(Data records begins)
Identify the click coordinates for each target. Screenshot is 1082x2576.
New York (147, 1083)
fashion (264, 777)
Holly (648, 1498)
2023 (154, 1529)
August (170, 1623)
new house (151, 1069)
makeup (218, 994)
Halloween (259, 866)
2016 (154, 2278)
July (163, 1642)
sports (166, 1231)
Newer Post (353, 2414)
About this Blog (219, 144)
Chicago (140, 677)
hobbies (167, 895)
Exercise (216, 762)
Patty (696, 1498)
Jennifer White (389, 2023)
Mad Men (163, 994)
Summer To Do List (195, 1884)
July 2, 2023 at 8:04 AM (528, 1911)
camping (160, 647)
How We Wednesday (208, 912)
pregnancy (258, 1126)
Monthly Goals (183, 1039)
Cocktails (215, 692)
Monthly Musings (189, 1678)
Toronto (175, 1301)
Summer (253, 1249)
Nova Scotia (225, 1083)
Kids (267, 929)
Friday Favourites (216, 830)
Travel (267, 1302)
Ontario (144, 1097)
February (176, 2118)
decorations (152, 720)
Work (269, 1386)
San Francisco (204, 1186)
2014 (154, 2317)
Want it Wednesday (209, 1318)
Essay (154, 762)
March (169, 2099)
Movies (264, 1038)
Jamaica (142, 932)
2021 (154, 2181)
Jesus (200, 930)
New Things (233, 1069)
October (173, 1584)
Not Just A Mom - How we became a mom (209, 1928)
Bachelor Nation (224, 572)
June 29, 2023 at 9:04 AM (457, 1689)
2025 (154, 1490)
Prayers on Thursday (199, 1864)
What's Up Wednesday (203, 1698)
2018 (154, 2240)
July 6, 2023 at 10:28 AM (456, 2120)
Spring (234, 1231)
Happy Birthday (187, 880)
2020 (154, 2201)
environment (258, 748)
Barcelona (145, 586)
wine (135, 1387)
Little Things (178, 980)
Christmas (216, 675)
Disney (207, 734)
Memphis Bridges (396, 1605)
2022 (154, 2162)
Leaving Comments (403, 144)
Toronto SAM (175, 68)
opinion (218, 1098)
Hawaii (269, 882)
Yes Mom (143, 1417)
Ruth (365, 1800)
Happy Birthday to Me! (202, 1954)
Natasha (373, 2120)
(Data records ends)
▸ **Task to complete**
Restate the material word for word, but only from its first line through the line containing "Summer (253, 1249)".

▸ **Result**
Identify the click coordinates for each target. Screenshot is 1082x2576.
New York (147, 1083)
fashion (264, 777)
Holly (648, 1498)
2023 (154, 1529)
August (170, 1623)
new house (151, 1069)
makeup (218, 994)
Halloween (259, 866)
2016 (154, 2278)
July (163, 1642)
sports (166, 1231)
Newer Post (353, 2414)
About this Blog (219, 144)
Chicago (140, 677)
hobbies (167, 895)
Exercise (216, 762)
Patty (696, 1498)
Jennifer White (389, 2023)
Mad Men (163, 994)
Summer To Do List (195, 1884)
July 2, 2023 at 8:04 AM (528, 1911)
camping (160, 647)
How We Wednesday (208, 912)
pregnancy (258, 1126)
Monthly Goals (183, 1039)
Cocktails (215, 692)
Monthly Musings (189, 1678)
Toronto (175, 1301)
Summer (253, 1249)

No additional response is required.